Updated: 8/16/15; 18:56:46


pedantic nuthatch
Life in a Northern Virginia suburb of Washington, D.C. B.M.A.T.C., and Etruscan typewriter erasers. Blogged by David Gorsline.

Sunday, 30 October 2005

Steve Mirsky gets his knickers in a twist about people who call the magazine he writes for Scientific America. Maybe he should talk to the people that used to call a certain ISP American Online, back in the days before it became just AOL.

Of course, what gets my nut is those goofballs on "Car Talk" who refer to the New York Times Review of Books.

posted: 6:46:20 PM  

Hiroshima Maiden, created by Dan Hurlin, music composed by Robert Een, Smith Center Kay Theatre, College Park, Maryland

Dan Hurlin adopts and adapts elements from a wide range of media in his innovative and exciting puppet-based performance piece. It's the story of the two dozen so-called "Hiroshima maidens," their faces disfigured by radiation damage as a result of the 1945 bombing of their city, who were brought to the United States in 1955 for pro bono reconstructive surgery.

First and foremost, Hurlin uses the performance practice of Japanese bunraku—three-foot-tall puppets each manipulated by three puppeteers, dressed in black but otherwise fully visible onstage—but he puts his own spin on the tradition.
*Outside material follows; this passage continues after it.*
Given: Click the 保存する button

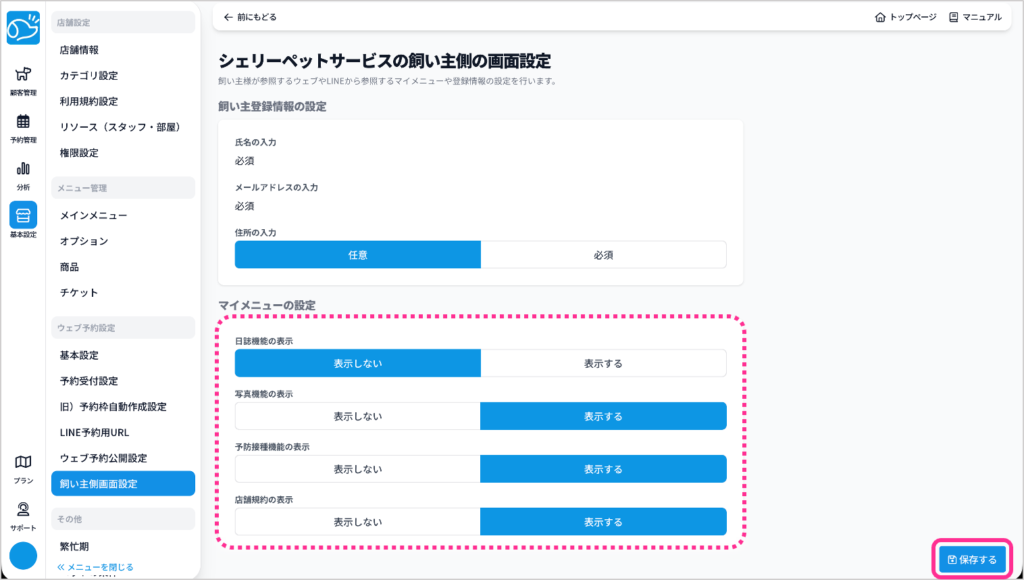Looking at the screenshot, I should coord(972,559).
His puppeteers do not wear the conventional obscuring hood; the performers often directly interact with the puppets (half of the cast are trained as dancers); and Hurlin, as narrator/tayū, does not directly narrate until the penultimate scene, a too-strange-to-be-fiction meeting on the TV show This Is Your Life of one of the pilots of the bomb-carrying Enola Gay and some of the Japanese affected by its last run. Indeed, it is Hurlin's cloying, under-rehearsed monologues in earlier passages, which tell of the archetypal Young American Boy who ultimately watches the televised meeting, that are the least effective element of the piece.

But other parts of this post-modern combine are very strong: paper dolls; lantern slides; props that break apart; a great score by Een for cello, xylophone, voice, and assorted strings and percussion. It's a particularly nice touch to use the clacking of the traditional ki (wood blocks) to simulate a photographer's flashbulb.
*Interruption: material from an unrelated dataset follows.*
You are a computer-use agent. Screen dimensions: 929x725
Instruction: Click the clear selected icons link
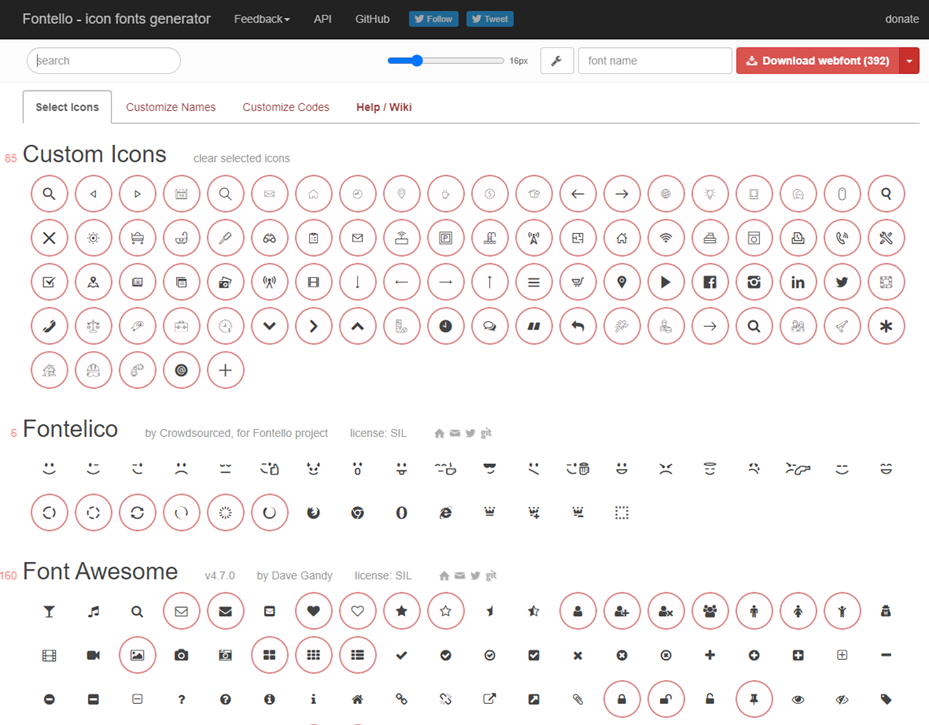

Hurlin says that puppetry, to him, has more in common with film than theater, and he makes good that claim, using the form to quickly shift perspective and scale. There are scenes that are viewed from overhead; there are insets (marked by frames and sight-strings held by the cast) that enlarge an important detail. Indeed, there is much in the piece that suggests recent developments in comics as practiced by Chris Ware.

As might be expected, sightlines from the extreme left side of the Kay Theatre's balcony are not always the best for viewing this fine piece.

posted: 5:00:07 PM  

Charles Isherwood previews John Doyle's staging of Sweeney Todd, Stephen Sondheim's musical about a Victorian era barber who cut some corners. Doyle's stripped-down version uses a 10-person orchestra as the cast. Sondheim says:

"There are certain things missing in this production—orchestral climaxes, choral climaxes—that are simply impossible because of the resources.... And there are nuances lost because of the compression of the narrative required by this method of performing the piece. But what you gain is a swiftness and intensity that draws the audience into this macabre world, and that is created by a unified ensemble working in one tone. Here it's as if the audience is drawn into a tunnel."

Doyle has been refining this limited-staff approach to musicals ever since a 1992 production of Candide, and he's tried it as well with The Gondoliers, by Gilbert and Sullivan.